Wesentliche Fertigungsrisiken
Das erste Risiko ist die durchgängige Bezugsführung. Die zylindrischen Merkmale können weitgehend in einer Drehspannung gefertigt werden, während der Schlitz eine zweite Bearbeitung erfordert. Eine ungeeignete Wiederaufnahme kann den Funktionsdurchmesser markieren oder verformen. Eine Spannzange oder weiche Backen müssen das Teil schonend und wiederholbar halten.
Das zweite Risiko ist das Bearbeitungsverhalten von 316L. Stumpfe Werkzeuge, instabile Vorschübe oder reibende Schnitte können Wärme, Kaltverfestigung und hartnäckige Grate erzeugen. Werkzeugzustand, Spanabfuhr, Kühlschmierung und ein stabiler Schnitt sind besonders am kleinen Schaft und am Schulterübergang wichtig.
Das dritte Risiko betrifft die Schlitzqualität. Beim Fräsen entstehen lange Kanten, an denen kleine Grate verbleiben können. Zu aggressives manuelles Entgraten kann die Stirnfläche abrunden oder die Schlitzbreite verändern. Die Kantenbearbeitung muss lose und erhabene Grate entfernen, ohne die kontrollierte Geometrie zu verändern.
Empfohlene CNC-Prozesskette
Die Route beginnt mit der Prüfung von Zeichnung, Modell, Menge, Werkstoffnachweis und Prüfanforderungen. Beim Drehen werden Hauptachse, Kopf, Schaft, Schultern, Stirnflächen und Fasen mit möglichst vielen Funktionsbeziehungen in einer Spannung hergestellt. Nach dem Schruppen bleibt ein gleichmäßiges Aufmaß für einen stabilen Schlichtschnitt.
Anschließend wird der Stift in einer speziellen Vorrichtung für das Schlitzfräsen aufgenommen. Die Vorrichtung referenziert eine unkritische Zylinderfläche und kontrolliert die axiale Lage. Schlitzbreite und -tiefe werden am Erstteil geprüft. Entgraten, Reinigen und eine eventuell geforderte Passivierung werden als kontrollierte Prozesse behandelt.
Maßprüfung und KMG-Strategie
Die Prüfung basiert auf funktionalen Bezügen. Die Achse des Passschafts kann als Primärbezug dienen, während eine Schulter oder Stirnfläche die axiale Lage festlegt. Je nach Toleranz und Zugänglichkeit kommen kalibrierte Mikrometer, Lehren, optische Systeme und Koordinatenmessgeräte zum Einsatz.

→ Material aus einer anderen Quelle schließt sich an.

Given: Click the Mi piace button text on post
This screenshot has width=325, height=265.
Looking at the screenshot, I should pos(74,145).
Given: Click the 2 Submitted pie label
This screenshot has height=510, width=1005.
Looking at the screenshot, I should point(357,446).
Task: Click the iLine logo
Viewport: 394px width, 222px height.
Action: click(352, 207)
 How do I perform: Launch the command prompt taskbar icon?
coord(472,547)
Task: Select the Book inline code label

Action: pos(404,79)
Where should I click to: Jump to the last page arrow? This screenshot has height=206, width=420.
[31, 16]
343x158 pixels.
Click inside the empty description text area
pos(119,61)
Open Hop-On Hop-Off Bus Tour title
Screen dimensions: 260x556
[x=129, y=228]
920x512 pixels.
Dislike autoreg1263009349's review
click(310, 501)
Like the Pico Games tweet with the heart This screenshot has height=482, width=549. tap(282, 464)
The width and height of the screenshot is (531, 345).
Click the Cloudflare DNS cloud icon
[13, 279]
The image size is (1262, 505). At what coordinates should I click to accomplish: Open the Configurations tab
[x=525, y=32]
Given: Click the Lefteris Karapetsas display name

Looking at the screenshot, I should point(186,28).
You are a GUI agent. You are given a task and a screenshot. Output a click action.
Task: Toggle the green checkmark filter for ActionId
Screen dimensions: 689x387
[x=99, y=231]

Geprüft werden Schaftmaß an mehreren Stellen, Beziehung zwischen Schaft und Kopf, Schulterposition, Gesamtlänge sowie Schlitzbreite und -tiefe. Der Kunde sollte angeben, ob ein Standardmessbericht, Erstmusterprüfbericht, KMG-Bericht, Werkstoffzeugnis oder eine chargenbezogene Stichprobe erforderlich ist.

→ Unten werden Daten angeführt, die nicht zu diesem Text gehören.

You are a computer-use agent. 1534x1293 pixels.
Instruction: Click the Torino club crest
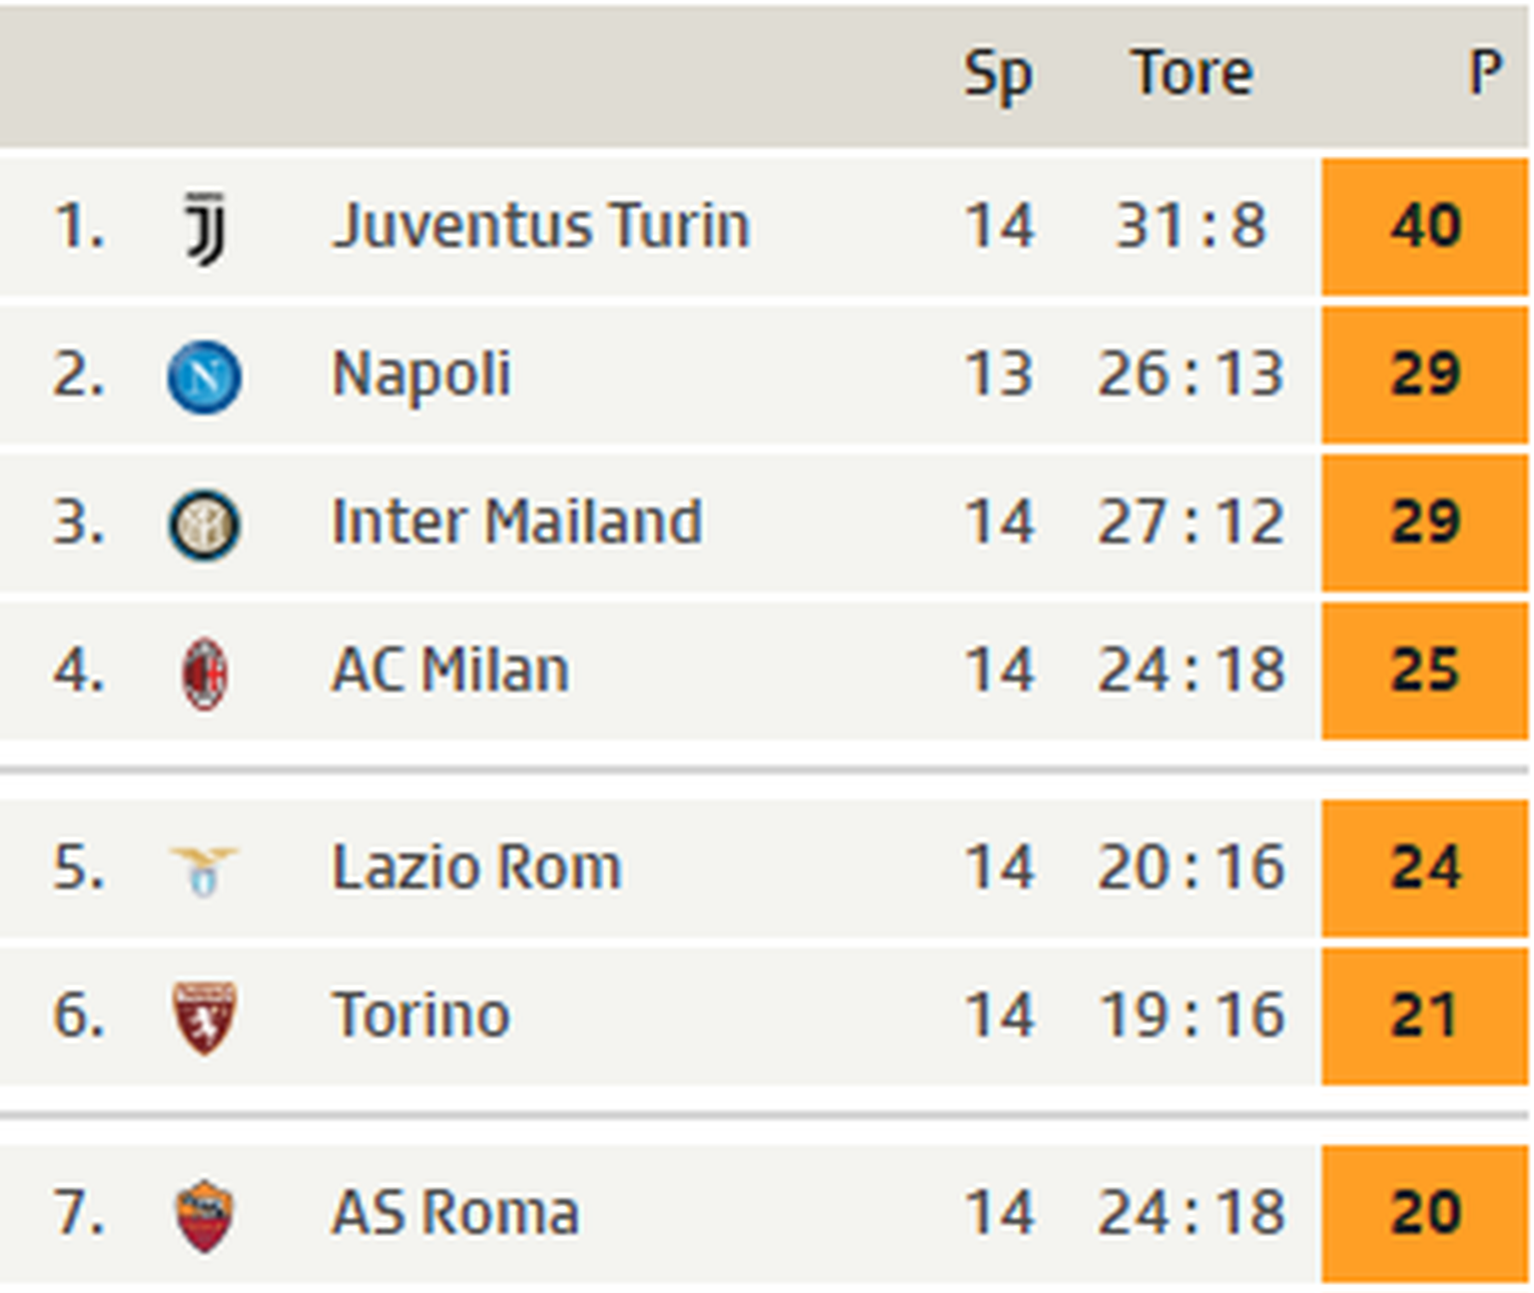pos(205,1017)
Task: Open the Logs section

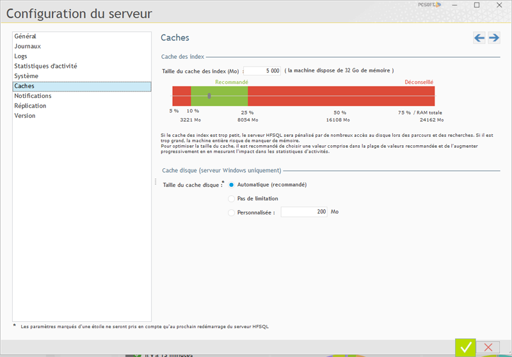Action: pos(21,56)
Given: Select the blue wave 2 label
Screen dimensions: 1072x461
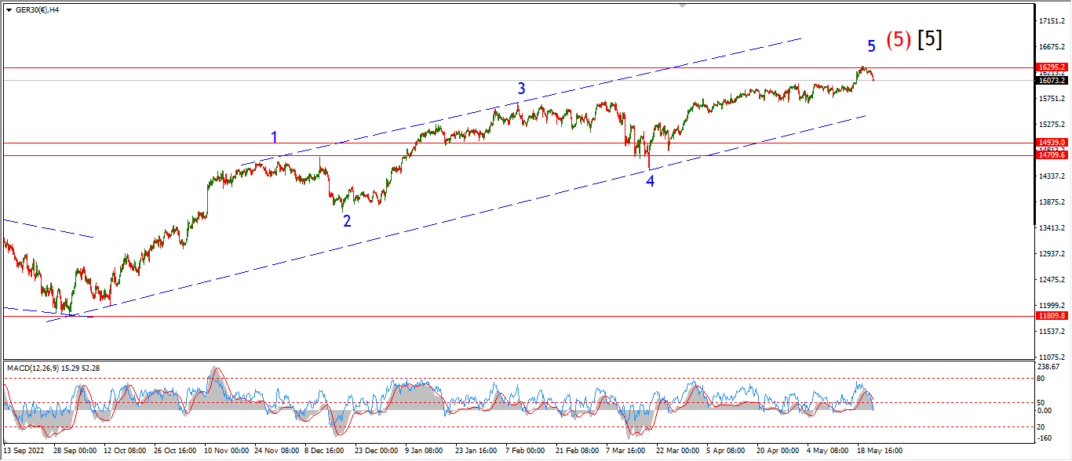Looking at the screenshot, I should (347, 221).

Reinigung, Verpackung und Lieferung
Fertige Passflächen dürfen beim Transport nicht gegeneinander reiben. Einzelkammern, saubere Schutzhüllen oder getrennte Trays schützen Schaft, Schulter und Schlitzkanten. OEMach klärt, ob industriell gereinigte Teile genügen oder ob ein kundenspezifisch validierter Reinigungs- und Verpackungsprozess erforderlich ist. Sterilität darf ohne ausdrückliche Spezifikation nicht angenommen werden.

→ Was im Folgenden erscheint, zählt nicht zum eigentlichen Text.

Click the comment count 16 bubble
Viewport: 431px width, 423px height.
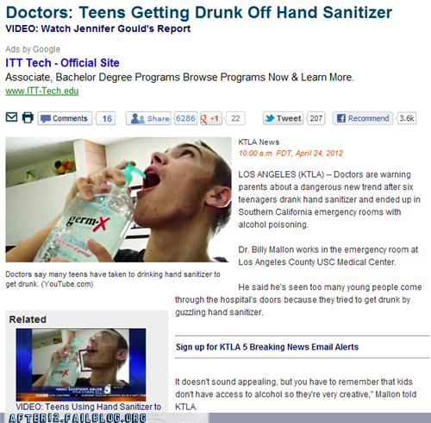coord(106,118)
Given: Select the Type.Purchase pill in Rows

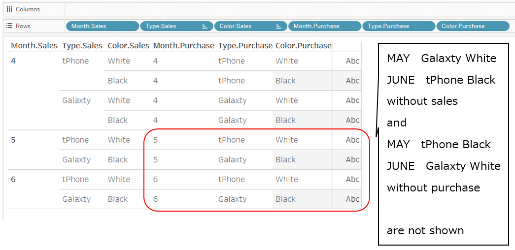Looking at the screenshot, I should (x=399, y=26).
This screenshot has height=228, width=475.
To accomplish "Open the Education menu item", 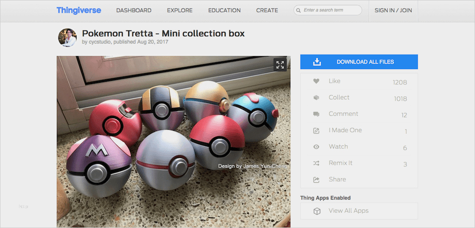I will pos(225,10).
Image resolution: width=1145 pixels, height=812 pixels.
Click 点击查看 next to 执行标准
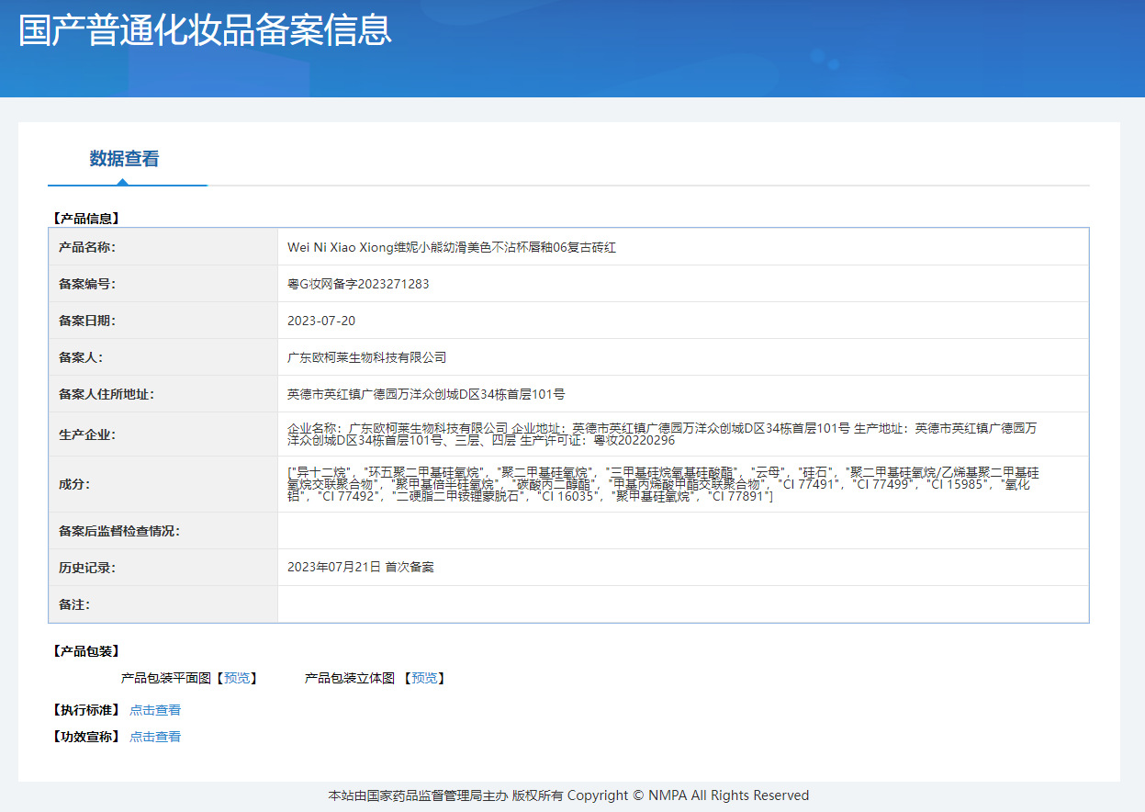154,709
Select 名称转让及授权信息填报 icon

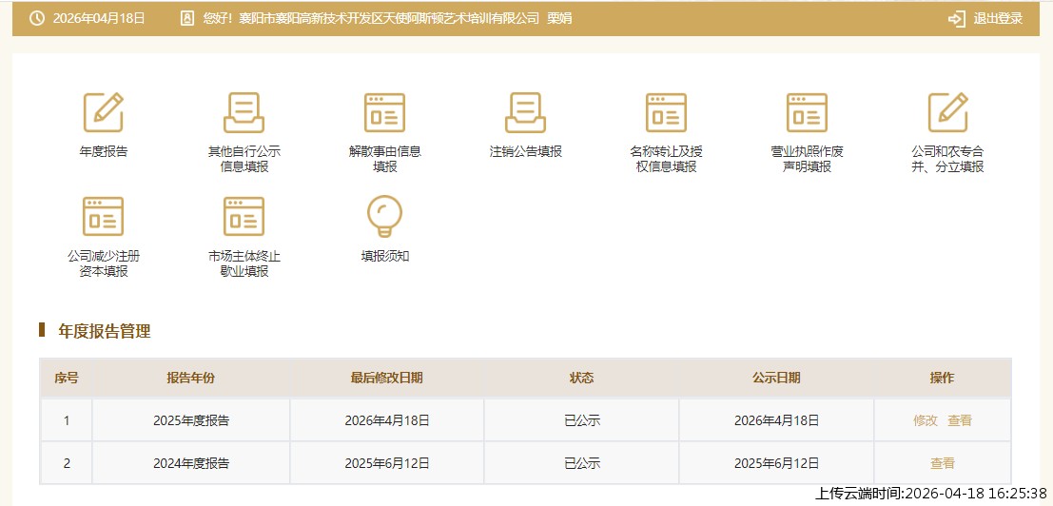tap(666, 113)
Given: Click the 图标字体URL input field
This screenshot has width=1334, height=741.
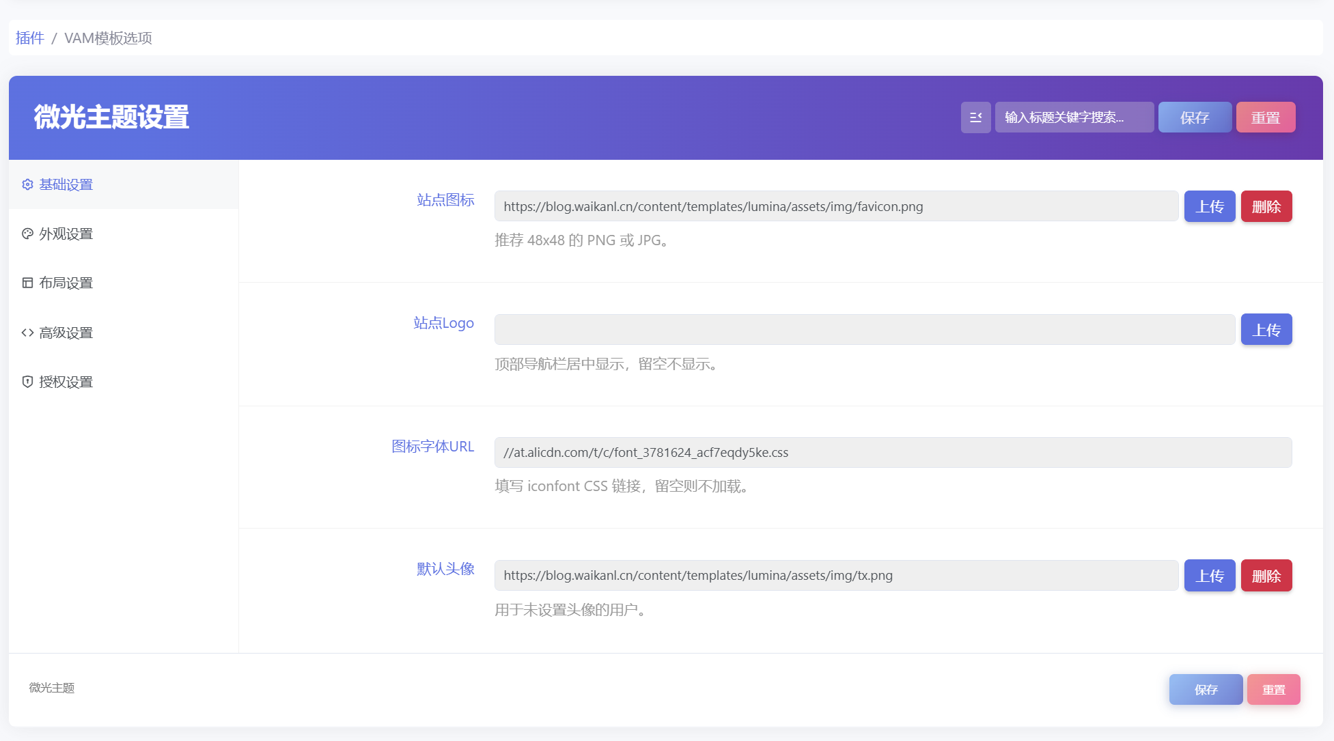Looking at the screenshot, I should pyautogui.click(x=893, y=452).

Ergebnis und Beschaffungshinweise
Der Fall zeigt, warum auch ein kleiner Drehstift eine vollständige Prozessplanung benötigt: stabile Bezugsführung beim Drehen, schonende Aufnahme zum Schlitzfräsen, kontrolliertes Entgraten und funktionsbezogene Prüfung. Für eine effiziente Anfrage sollte der Käufer STEP- oder STP-Daten, 2D-Zeichnung, Werkstoff, Menge, kritische Toleranzen, Oberfläche, Reinigung, Prüfdokumentation und Zieltermin bereitstellen.
Häufige Fragen
Warum 3D-Modell und 2D-Zeichnung senden? Das Modell beschreibt die Geometrie, während die Zeichnung Toleranzen, Bezüge, Oberfläche, Material und Prüfung festlegt.
Kann das Teil vollständig gedreht werden? Die Zylindergeometrie ja; der Schlitz benötigt gewöhnlich einen zweiten Fräsvorgang oder eine Dreh-Fräs-Maschine.
Ist 316L automatisch für jede medizinische Anwendung geeignet? Nein. Die Eignung hängt von Umgebung, Reinigung, Kontaktbedingungen und Kundenvorgaben ab.